One of Those Tribute Poems
This is my first
Official
Ride-your-jock
Poem
I’ve heard plenty of poetry
with well-crafted lines
to stutter my breathing
and collide my palms
into spasmatic applause
but I’ve always found
tribute poems to be crude
flat & simple
still

beautiful
well-written
powerful
seductuctive, even
but I vowed to never write one

And then
her signature bit me
with a whip
dipped in some poison
called
divinity
I don’t dare say her name
In case
Some lunatic decides to pitch a tent

in her mama’s yard
And y’all

start thinking it's
gonna be easy to make me leave

Lyrics spun
above rarefied air
a craft
Supervised by witches

and angels high on hallelujah
Witnessing her inisight
spring to life
behind microphones
brakes the world at her heels
all else
are whispers of lives held

yet
forgotten
it will be there

that life
but I’ve got to hear this again
and again

and again

After the 4th time
I’m embarrassed
I’ve been sprung by a poet
First time for everything
And I want her
I want to hold words on my tongue
Like her
Openly love the high notes of my own scripture
Like her
Love my verbal imperfections
like fleeing open my robe before bedding a lover
with breasts less
Like ripe fruit
But engorged with sweetness
Just the same
I want my pages to be decidedly alive
Like hers
Give myself permission to
Stamp my stories onto daylight
Balance my purpose
On slender, chipped edges

of No. 2 and clotted inkwells

I am alive
With my language
And celebrate it by accident
And wisely
So I must allow myself
To applaud a phenomenon
Whenever it cyclones nearby
Let fly into the storm clouds
broken houses
Beachfronts, stadiums
And egos
Giving respect
To inspiration
Elemental in its beauty
Her words were honest
crude
simple
beautiful
well-written
powerful
seductive, even
and I could tell
that she kept her
words tied around her waist
And tucked between her breathing
Leaning on a sheer netting of glorious language
Just
Like me.

Saturday, March 11, 2006

The Fan in Me

I admit it. I'm giddy. Giddy like a school girl putting on her first formal gown ("school girl?" "gown?" yes, I'm getting old).

Anyhoo ...

I'm part of a lineup for a show that Mahagony Browne and Jive Poetic have put together in NYC called Women Take Back the Mic: me, Queen Sheba, Bassey Ipkey and Christa Bell. When I agreed to do the show, I had no idea that I would be in such illustrious company! Thick? Maybe. But I truly admire the pen skills of these women. In fact, I'm honored (my husband teases that I'm "honored" about everything ... but I can't help it, I am!) to be on the bill.

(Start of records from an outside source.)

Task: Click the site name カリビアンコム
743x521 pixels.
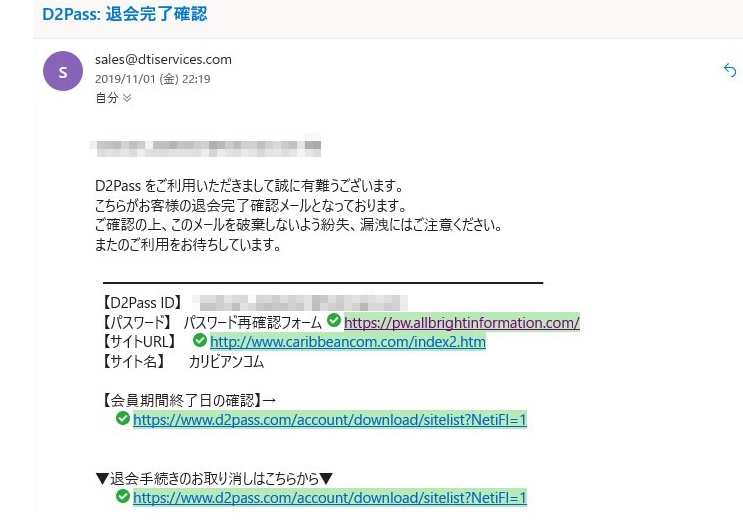Action: click(226, 362)
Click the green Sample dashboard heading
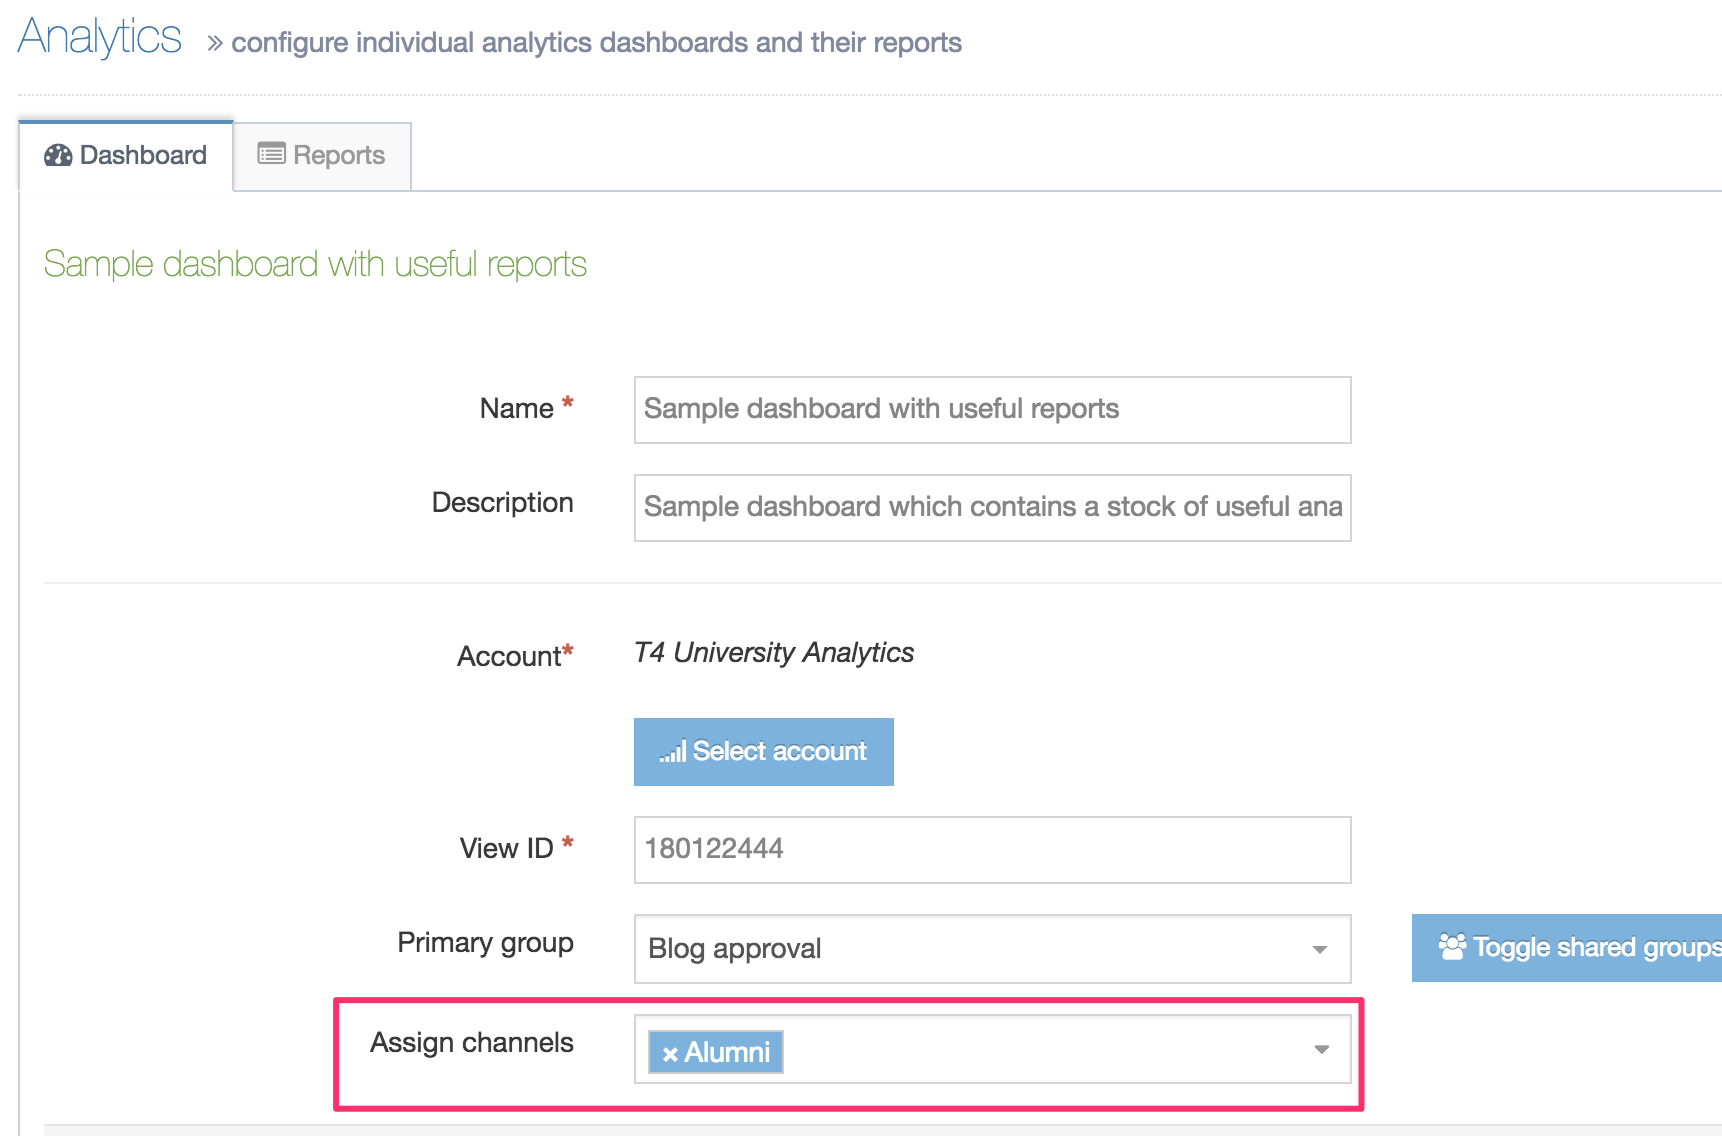The image size is (1722, 1136). pos(315,265)
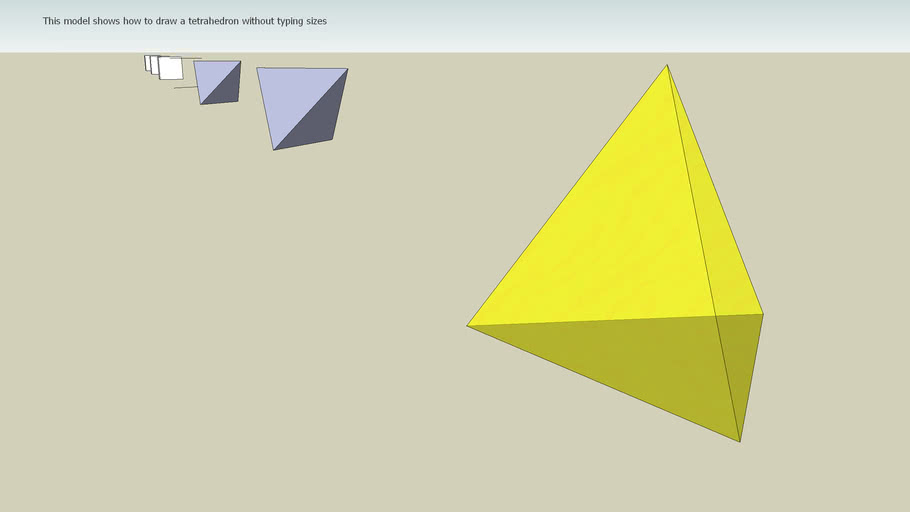
Task: Select the left slanted edge of the yellow tetrahedron
Action: tap(567, 195)
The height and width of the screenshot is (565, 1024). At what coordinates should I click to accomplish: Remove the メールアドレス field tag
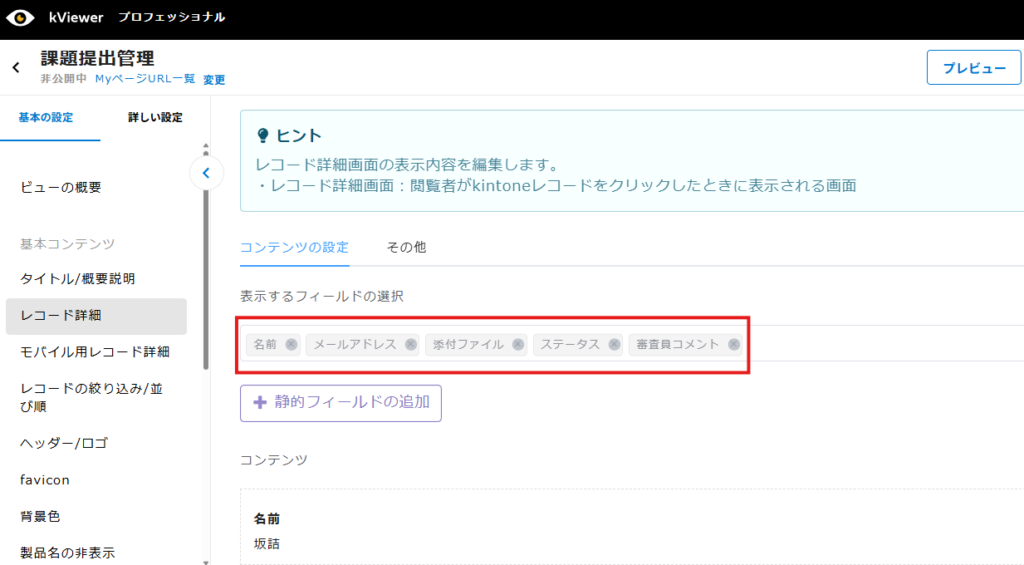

Anyhoo ... I wanted to log in my "before" excitement. I'll key in an "after" play-by-play tomorrow while I'm sitting in JFK at the butt-crack of dawn waiting for my flight home.

Monday, March 06, 2006

A New Stage

Okay, so I'm putting on my maid costume, right? My oldest daughter earned a small part in a community theater production of the classic Cat on a Hot Tin Roof and --somehow -- found myself hoodwinked into being a servant named Sookey.

Sookey, for the love of Snoopy.

But the costume (complete with full apron and a little kerchief hat) was the easiest to get used to. The tough part was -sheesh! the amount of time this effort has gobbled from my life.

Selfish, yes. But I'm entitled to be human, right?

The first week, I had to send an email to the director and make a plea for a relaxed schedule.

"She's five ... has only two lines in the 150-minute production ... and ... she's five. Kindergarten is going to be oh, so rough after getting into bed after 9 and 10 pm 3-4 nights a week. Not to mention the four year old I have to drag along, too ..."

I stamped the experience as the Worst Great Idea I'd had in a long time. Damn rec center activities overloading, subscription to Nick Jr having, exposure to the arts preaching, obscure vegetable cooking, teachable moment seeking, paranoid of finding my kids on the Daughter of Oprah Show in 15 years, overachieving mother.

That would be me.

But, as it turns out, it was a great idea. Both of the girls look forward to playing with the new extended family and I've even caught a bit of an acting bug.

Not to worry. I won't be added this to my too-long list of things to do until I can get a pass to show up on game day!